▶ [DIRECTIONS]: Copy every one of the rows below character for character, changing nothing.

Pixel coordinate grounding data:

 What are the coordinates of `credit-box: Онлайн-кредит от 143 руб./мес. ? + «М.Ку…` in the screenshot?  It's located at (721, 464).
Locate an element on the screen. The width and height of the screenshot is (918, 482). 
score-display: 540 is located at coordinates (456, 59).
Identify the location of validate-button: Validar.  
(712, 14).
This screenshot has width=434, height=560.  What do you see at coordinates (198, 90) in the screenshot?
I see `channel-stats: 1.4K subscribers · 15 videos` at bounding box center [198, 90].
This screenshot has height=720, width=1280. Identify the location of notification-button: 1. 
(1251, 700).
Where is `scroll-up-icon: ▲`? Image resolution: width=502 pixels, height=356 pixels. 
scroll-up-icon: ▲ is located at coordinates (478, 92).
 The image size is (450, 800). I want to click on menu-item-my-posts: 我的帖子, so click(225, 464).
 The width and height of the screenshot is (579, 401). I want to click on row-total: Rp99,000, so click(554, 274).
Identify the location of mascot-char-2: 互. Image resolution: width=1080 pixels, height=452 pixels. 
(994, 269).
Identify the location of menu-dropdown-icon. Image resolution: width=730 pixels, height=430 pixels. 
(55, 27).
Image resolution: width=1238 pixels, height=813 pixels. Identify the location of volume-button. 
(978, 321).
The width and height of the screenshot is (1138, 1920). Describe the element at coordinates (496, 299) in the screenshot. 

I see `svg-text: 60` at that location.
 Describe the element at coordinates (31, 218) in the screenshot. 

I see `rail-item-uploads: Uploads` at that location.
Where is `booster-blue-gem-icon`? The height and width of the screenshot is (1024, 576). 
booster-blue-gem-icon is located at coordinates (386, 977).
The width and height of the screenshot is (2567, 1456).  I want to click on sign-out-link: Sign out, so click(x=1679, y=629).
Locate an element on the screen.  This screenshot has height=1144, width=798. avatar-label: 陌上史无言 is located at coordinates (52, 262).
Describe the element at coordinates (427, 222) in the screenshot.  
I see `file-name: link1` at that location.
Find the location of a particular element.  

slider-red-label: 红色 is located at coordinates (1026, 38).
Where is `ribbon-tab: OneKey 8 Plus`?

▶ [RESPONSE AREA]:
 What are the coordinates of `credit-box: Онлайн-кредит от 143 руб./мес. ? + «М.Ку…` in the screenshot?  It's located at (721, 464).
Locate an element on the screen. The width and height of the screenshot is (918, 482). 
score-display: 540 is located at coordinates (456, 59).
Identify the location of validate-button: Validar.  
(712, 14).
This screenshot has width=434, height=560.  What do you see at coordinates (198, 90) in the screenshot?
I see `channel-stats: 1.4K subscribers · 15 videos` at bounding box center [198, 90].
This screenshot has height=720, width=1280. Identify the location of notification-button: 1. 
(1251, 700).
Where is `scroll-up-icon: ▲`? Image resolution: width=502 pixels, height=356 pixels. 
scroll-up-icon: ▲ is located at coordinates (478, 92).
 The image size is (450, 800). I want to click on menu-item-my-posts: 我的帖子, so click(225, 464).
 The width and height of the screenshot is (579, 401). I want to click on row-total: Rp99,000, so click(554, 274).
Identify the location of mascot-char-2: 互. Image resolution: width=1080 pixels, height=452 pixels. 
(994, 269).
Identify the location of menu-dropdown-icon. Image resolution: width=730 pixels, height=430 pixels. 
(55, 27).
Image resolution: width=1238 pixels, height=813 pixels. Identify the location of volume-button. 
(978, 321).
The width and height of the screenshot is (1138, 1920). Describe the element at coordinates (496, 299) in the screenshot. 

I see `svg-text: 60` at that location.
 Describe the element at coordinates (31, 218) in the screenshot. 

I see `rail-item-uploads: Uploads` at that location.
Where is `booster-blue-gem-icon`? The height and width of the screenshot is (1024, 576). 
booster-blue-gem-icon is located at coordinates (386, 977).
The width and height of the screenshot is (2567, 1456).  I want to click on sign-out-link: Sign out, so click(x=1679, y=629).
Locate an element on the screen.  This screenshot has height=1144, width=798. avatar-label: 陌上史无言 is located at coordinates (52, 262).
Describe the element at coordinates (427, 222) in the screenshot.  
I see `file-name: link1` at that location.
Find the location of a particular element.  

slider-red-label: 红色 is located at coordinates (1026, 38).
Where is `ribbon-tab: OneKey 8 Plus`?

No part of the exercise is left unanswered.